Asplund and Lewerentz planned the main construction together but building was postponed for financial and practical reasons. And in 1936, the Stockholm city council gave Asplund sole responsibility. Modernism had become fashionable in both architecture and the attitude towards funerals, so the Woodland Crematorium was to be functional, permitting parallel ceremonies in the chapels.
The large building sits discreetly to the side on a gentle slope. The crematorium is at the back with the chapels at the front, low with serried façades to blend gently with the landscape. The building incorporates the softer modernism that Asplund preferred after the strict functionalism of the 1930s. The chapels have more daylight and the interior ornamentation is a varied mix of stone, ceramics, wood, glass and metal. By now it had become appropriate to manifest a stronger sense of new life and hope.

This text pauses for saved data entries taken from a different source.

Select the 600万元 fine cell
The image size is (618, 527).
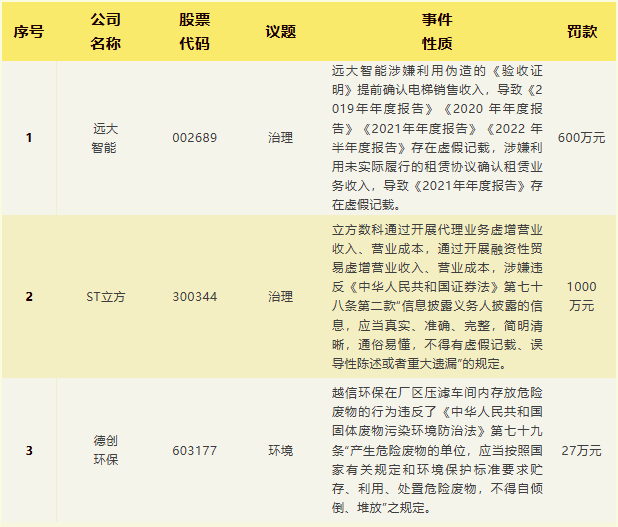581,138
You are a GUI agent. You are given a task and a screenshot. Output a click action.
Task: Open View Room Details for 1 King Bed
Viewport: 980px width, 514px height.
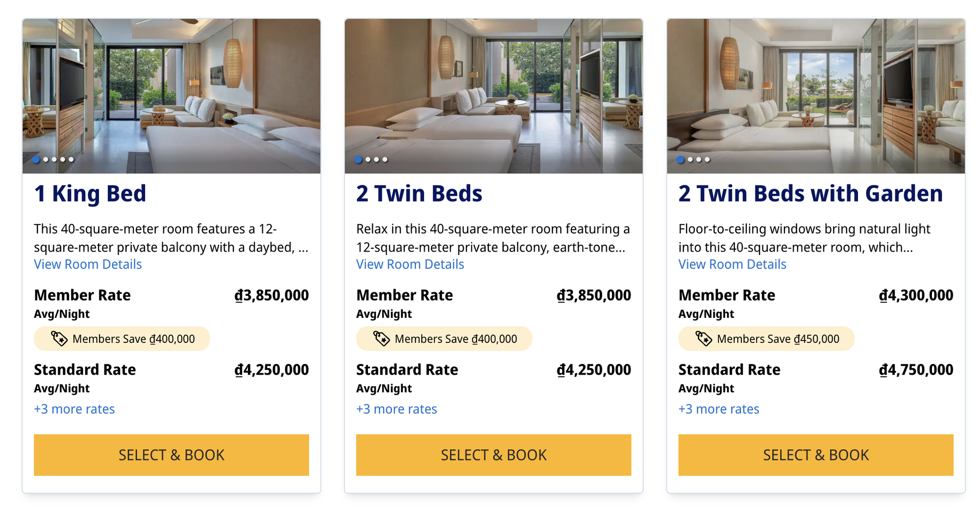coord(88,264)
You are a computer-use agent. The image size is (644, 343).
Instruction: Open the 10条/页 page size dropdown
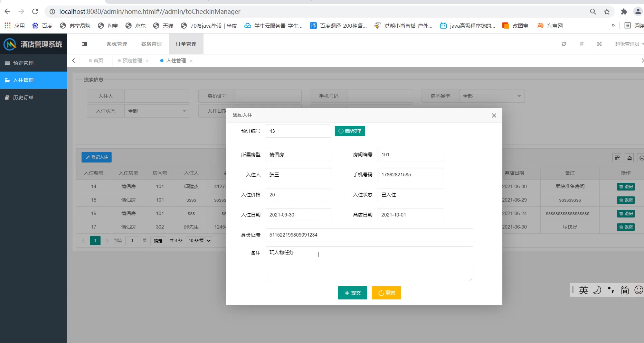click(199, 241)
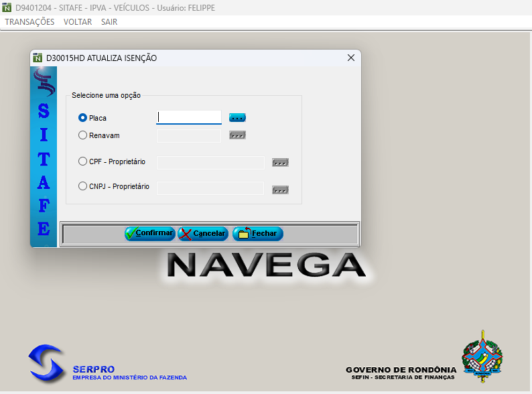Focus the Placa text input field
This screenshot has width=532, height=394.
pos(189,117)
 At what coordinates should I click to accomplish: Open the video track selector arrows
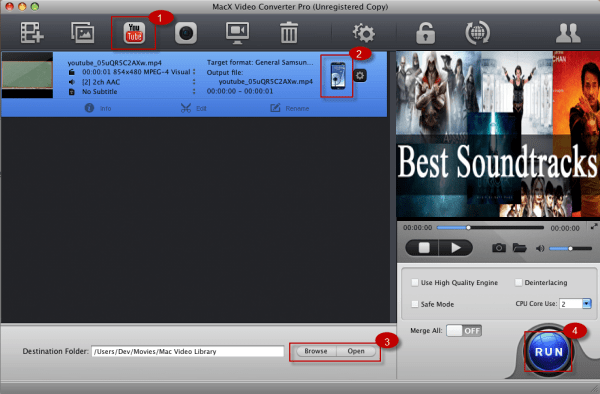pos(194,72)
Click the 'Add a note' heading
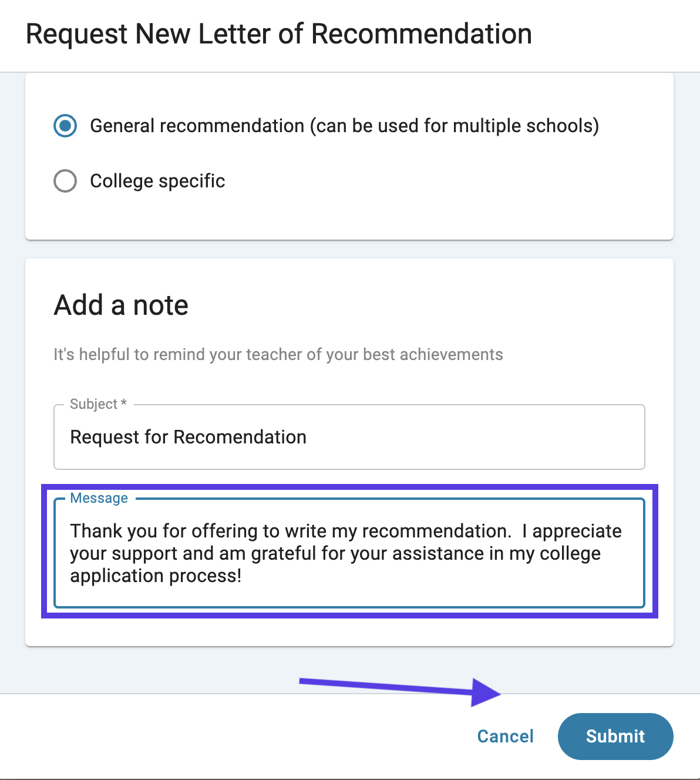 tap(121, 305)
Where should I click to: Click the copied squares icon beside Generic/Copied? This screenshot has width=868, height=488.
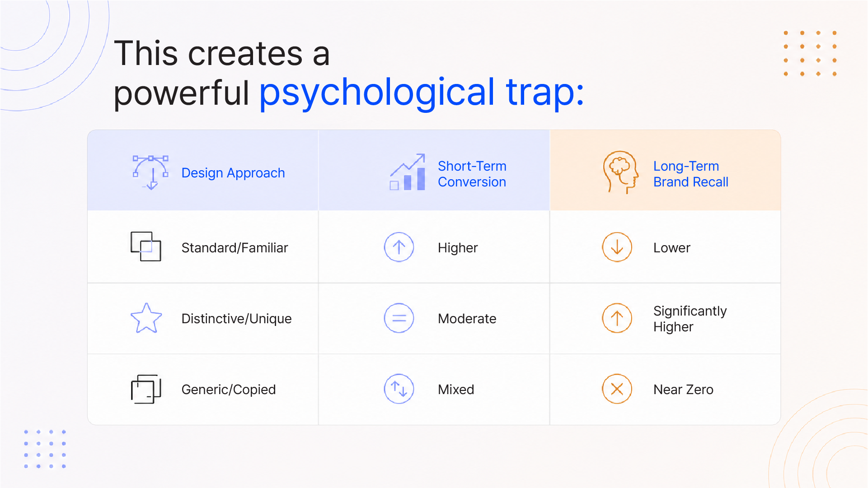(x=146, y=389)
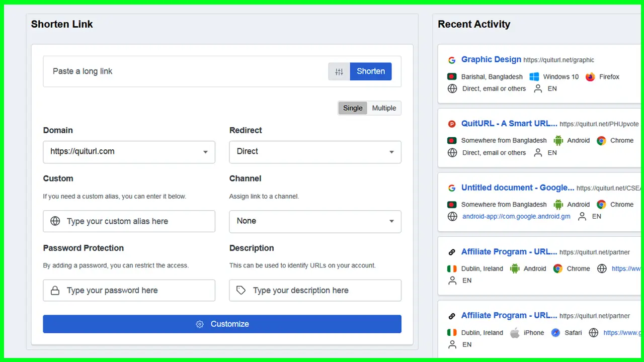Click the Product Hunt icon beside QuitURL
Screen dimensions: 644x362
[451, 124]
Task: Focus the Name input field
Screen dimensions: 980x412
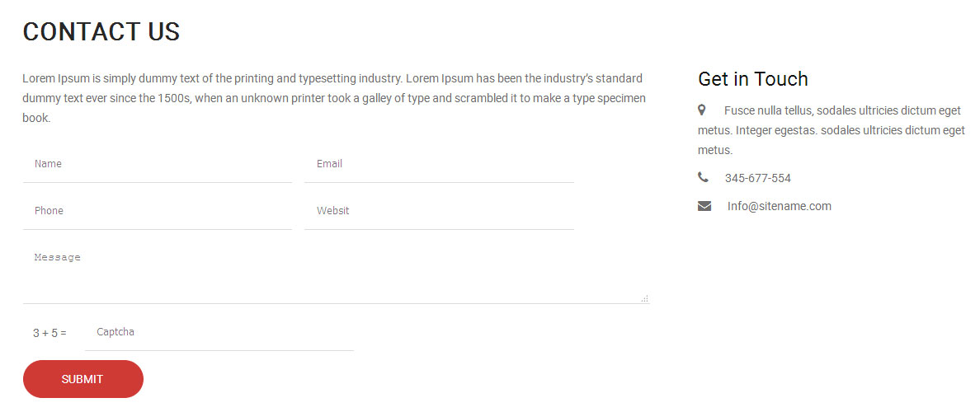Action: (158, 164)
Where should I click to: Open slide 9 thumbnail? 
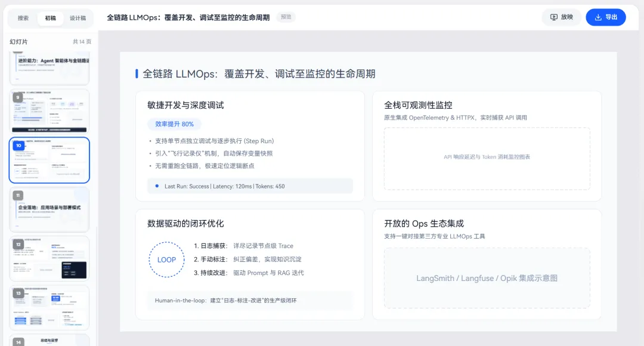49,111
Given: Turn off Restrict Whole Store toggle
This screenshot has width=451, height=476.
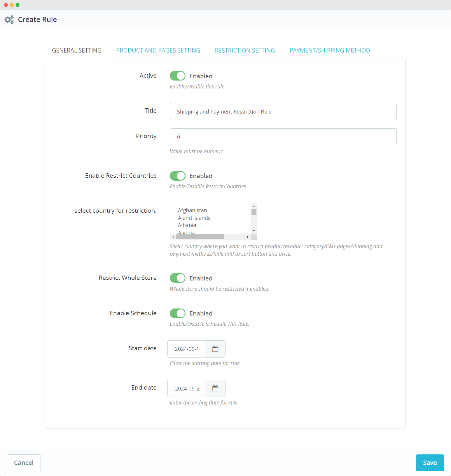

A competition for the decor was held in 1937 and Sven X:et Erixon won with ‘Life-Death-Life’. The fresco was painted with water colours on wet stucco, with many different pigments giving it a special lustre. The Chapel of Hope was given Otte Sköld’s mosaic mural ‘The Good Earth’ and the Chapel of Faith a wall relief by Ivar Johnsson. The altars had removable crosses by the artists. The exit doors were decorated with bronze reliefs by Bror Hjorth.
Small gardens and waiting rooms separate the chapels and the mourners. The entrances are narrow and the exits wide. The exit from the Chapel of the Holy Cross is an 18-metre-wide glass wall that can be descended before or after the ceremony to extend the chapel into the monument hall.
The hall was in the architects’ combined sketches. Asplund modified the form with a Roman compluvium, an opening in the roof. It lets in light and created a space for the ‘Resurrection’ sculpture by John Lundkvist. The unusual lights originally had both lightbulbs and gas lighting.
Granite crossAsplund designed the cross, financed by an anonymous donation, with some reluctance. He gave the cross unusual proportions, perhaps more as a symbol for a burial site.
The Woodland Crematorium was inaugurated on 21 June 1940 and was Asplund’s last completed work. He died on 20 October and the funeral was held in the Chapel of the Holy Cross. He is buried in the columbarium beside the Chapel of Faith.